SmallCarrot Sun 03-Apr-16 12:12:17

No, it says more about them than it says about you.
Easier said than done but do try not to let it bother you and be thankful that you've had your Easter holiday without having to go into work.

Stillbloodyfat Sun 03-Apr-16 13:17:24

Thanks Carrot x

kerstina Sun 03-Apr-16 13:23:48

I agree with Carol I have worked in a number of nurseries and have found a few of them like this . Often very cliquey i would say just be yourself and stay professional often these people get a bit too close to each other and it's not always a good thing . Work shouldn't just be an extension of your social life .

Lemonblast Sun 03-Apr-16 13:26:02

Where you the only person on the night out who didn't share a bottle?

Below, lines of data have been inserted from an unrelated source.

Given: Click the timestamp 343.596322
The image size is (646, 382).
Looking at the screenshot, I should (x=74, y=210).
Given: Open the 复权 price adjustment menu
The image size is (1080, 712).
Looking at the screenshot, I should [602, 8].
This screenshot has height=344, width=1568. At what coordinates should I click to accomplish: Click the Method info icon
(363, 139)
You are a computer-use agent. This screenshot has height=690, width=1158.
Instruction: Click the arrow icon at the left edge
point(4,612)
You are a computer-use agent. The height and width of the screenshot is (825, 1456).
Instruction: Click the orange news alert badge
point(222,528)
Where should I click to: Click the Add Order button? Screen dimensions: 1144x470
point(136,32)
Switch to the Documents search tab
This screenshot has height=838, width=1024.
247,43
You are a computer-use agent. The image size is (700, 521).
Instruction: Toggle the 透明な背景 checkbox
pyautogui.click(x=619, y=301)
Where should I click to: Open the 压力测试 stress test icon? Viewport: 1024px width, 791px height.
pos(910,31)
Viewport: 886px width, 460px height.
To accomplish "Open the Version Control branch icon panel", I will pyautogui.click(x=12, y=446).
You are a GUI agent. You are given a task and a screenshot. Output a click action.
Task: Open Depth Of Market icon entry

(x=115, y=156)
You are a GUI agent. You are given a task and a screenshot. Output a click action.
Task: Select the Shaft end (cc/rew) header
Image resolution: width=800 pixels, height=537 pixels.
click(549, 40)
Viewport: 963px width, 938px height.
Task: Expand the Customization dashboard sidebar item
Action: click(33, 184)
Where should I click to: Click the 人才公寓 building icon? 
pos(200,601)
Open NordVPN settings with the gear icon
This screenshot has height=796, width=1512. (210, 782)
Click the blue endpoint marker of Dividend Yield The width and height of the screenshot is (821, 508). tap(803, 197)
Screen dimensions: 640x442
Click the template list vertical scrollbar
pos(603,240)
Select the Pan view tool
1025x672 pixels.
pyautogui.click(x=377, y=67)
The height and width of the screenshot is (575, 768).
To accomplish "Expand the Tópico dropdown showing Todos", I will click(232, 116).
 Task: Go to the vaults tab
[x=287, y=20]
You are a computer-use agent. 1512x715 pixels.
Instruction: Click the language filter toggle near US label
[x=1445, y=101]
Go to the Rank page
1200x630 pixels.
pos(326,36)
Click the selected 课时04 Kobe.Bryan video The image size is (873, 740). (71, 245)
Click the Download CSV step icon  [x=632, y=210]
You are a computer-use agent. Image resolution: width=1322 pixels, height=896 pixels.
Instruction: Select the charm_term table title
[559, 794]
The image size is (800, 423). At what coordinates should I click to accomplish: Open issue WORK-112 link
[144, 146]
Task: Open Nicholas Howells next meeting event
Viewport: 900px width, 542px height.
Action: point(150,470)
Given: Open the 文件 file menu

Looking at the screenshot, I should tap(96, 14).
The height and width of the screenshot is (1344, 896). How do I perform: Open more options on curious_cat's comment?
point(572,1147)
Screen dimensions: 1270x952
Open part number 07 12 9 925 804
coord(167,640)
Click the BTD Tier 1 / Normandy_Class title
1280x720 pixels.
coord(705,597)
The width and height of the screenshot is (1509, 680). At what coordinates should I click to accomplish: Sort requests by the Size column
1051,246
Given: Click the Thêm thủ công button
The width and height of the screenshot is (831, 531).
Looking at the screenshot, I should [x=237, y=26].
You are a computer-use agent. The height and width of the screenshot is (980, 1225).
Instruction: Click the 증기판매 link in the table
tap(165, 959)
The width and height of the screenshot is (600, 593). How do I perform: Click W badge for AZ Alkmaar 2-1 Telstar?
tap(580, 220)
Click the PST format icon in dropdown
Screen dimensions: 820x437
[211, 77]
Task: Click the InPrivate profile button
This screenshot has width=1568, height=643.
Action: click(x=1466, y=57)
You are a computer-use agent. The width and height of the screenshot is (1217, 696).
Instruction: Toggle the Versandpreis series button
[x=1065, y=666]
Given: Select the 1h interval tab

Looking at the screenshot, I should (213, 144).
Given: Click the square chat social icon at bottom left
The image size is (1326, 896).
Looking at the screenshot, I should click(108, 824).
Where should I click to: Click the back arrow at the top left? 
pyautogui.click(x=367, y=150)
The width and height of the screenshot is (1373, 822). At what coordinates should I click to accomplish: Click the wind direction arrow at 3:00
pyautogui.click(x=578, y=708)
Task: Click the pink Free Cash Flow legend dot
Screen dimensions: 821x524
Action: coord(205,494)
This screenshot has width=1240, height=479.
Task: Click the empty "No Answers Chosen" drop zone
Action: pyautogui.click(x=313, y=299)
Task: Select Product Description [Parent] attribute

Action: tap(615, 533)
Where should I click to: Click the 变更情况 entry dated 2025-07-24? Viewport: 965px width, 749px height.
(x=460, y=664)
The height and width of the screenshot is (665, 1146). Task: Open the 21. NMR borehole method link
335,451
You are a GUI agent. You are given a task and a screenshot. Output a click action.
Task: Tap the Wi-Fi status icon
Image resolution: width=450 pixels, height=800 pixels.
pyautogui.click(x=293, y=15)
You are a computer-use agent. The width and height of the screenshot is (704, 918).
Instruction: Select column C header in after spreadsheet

AdrenalineFudge Sun 03-Apr-16 13:27:36

I'd stay professional. I think these type of cliques are common in a lot of workplaces. It might be a matter of time for you to be 'in' with them but as a pp mentioned it is a workplace not a social gathering.

Answeringwhyquestionssince2002 Sun 03-Apr-16 13:53:17

Hang on in there OP. I've been working in a preschool for two and a half years now and the first year exactly as you describe - the other staff formed an impenetrable clique, I felt as though they were laughing behind my back every time I made a mistake (so I tended to make more mistakes), and if I spoke at meetings I would catch them rolling their eyes at each other. I was desperate to leave, but decided I would have to stick it for a couple of years so it wouldn't look bad on my CV.

Gradually, staff changed - two left on maternity leave and only one came back, other staff joined. I was less the 'outsider', though as an introvert I'm still the quiet one. As long as I'm doing my job well, I don't care. I love it now, but it took a long time - thirteen months before any of them even added me on FB.

Some workplaces are like that - they unite against the outsider because that makes them feel better and more included themselves. I am sure it will change for you, but I feel your pain.